Evaluation of amine-induced vacuole size in fibroblasts with mutations in NPC1 and NPC2. Indicated fibroblasts were incubated with 70 μm NR for 6 h and visualized by phase contrast microscopy. To the right of each phase image is the computer software-generated threshold image of the amine-induced vacuoles that was used to estimate their average diameter. A, wild type cells are shown. B, cells with mutations in NPC1 are shown. C and D, cells with mutations in NPC2 (both GM17910 and GM18455 cell lines) are shown. E, bars represent the average diameter of NR-containing vacuoles in the indicated cell type. Indicated cells (nocodazole (+NOC), black bars) were treated with the microtubule depolymerizing agent nocodazole (1 μm, 1 h before and concurrent with the administration of NR). Bars represent the average ± S.E. of six different cells obtained in three independent experiments (*, p < 0.05 by unpaired t test).

FIGURE 6.

Kinetics of amine-induced vacuole formation and size reduction. A, phase contrast images are shown of wild type and NPC2 mutant fibroblasts incubated for 3 h with 100 μm CQ to form amine-induced vacuoles. The size of the amine-induced vacuoles is greater in cells with mutations in NPC2 relative to wild type cells (images are representative of three independent experiments; the scale bar is 20 μm). B, kinetics are shown of retrograde fusion of lysosomes with late endosomes using the FRET assay in wild type and NPC2 mutant fibroblasts treated with 100 μm CQ for 30 min before data analysis. Data points represent the average ± S.D. for three independent experiments. C, wild type and NPC2 mutant fibroblasts incubated with 70 μm NR and visualized by phase contrast microscopy are shown. The indicated times represent how long the cells have been in cell culture medium devoid of NR (sink conditions). Below each phase image is the computer software-generated threshold image of the amine-induced vacuoles that were used to estimate their average diameter. Images are representative of at least 10 independent observations. The scale bar represents 10 μm.

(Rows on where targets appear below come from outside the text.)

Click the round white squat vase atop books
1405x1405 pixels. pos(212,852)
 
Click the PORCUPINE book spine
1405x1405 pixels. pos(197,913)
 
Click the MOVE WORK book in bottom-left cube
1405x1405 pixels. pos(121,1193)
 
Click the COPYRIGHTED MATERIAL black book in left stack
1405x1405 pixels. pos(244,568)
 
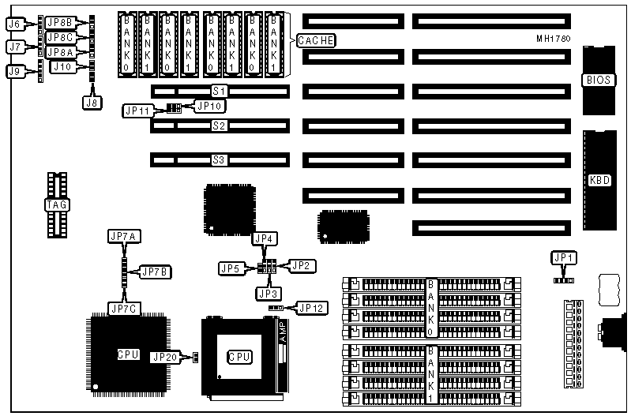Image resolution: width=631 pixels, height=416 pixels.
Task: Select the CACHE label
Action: pos(317,40)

D, kinetic analysis is shown of the NR-containing vacuole diameter reduction as a function of time in NR-free medium in normal (●) and NPC2 mutant (○) fibroblasts. Data points represent the average ± S.E. for 10 independent experiments (*, p < 0.05 by unpaired t test).

FIGURE 7.

Proposed model illustrating the initial steps involved in the retrograde transport of membrane-impermeable lysosomal cargo. Lysosomes containing membrane-impermeable cargo (yellow circles) fuse with late endosomes to create hybrid organelles (labeled as step 1). Fission of membrane vesicles from hybrid organelles leads to the reformation of lysosomes and the release of impermeable cargo-containing transport vesicles (labeled as step 2). The suggested role of NPC proteins in each step is indicated.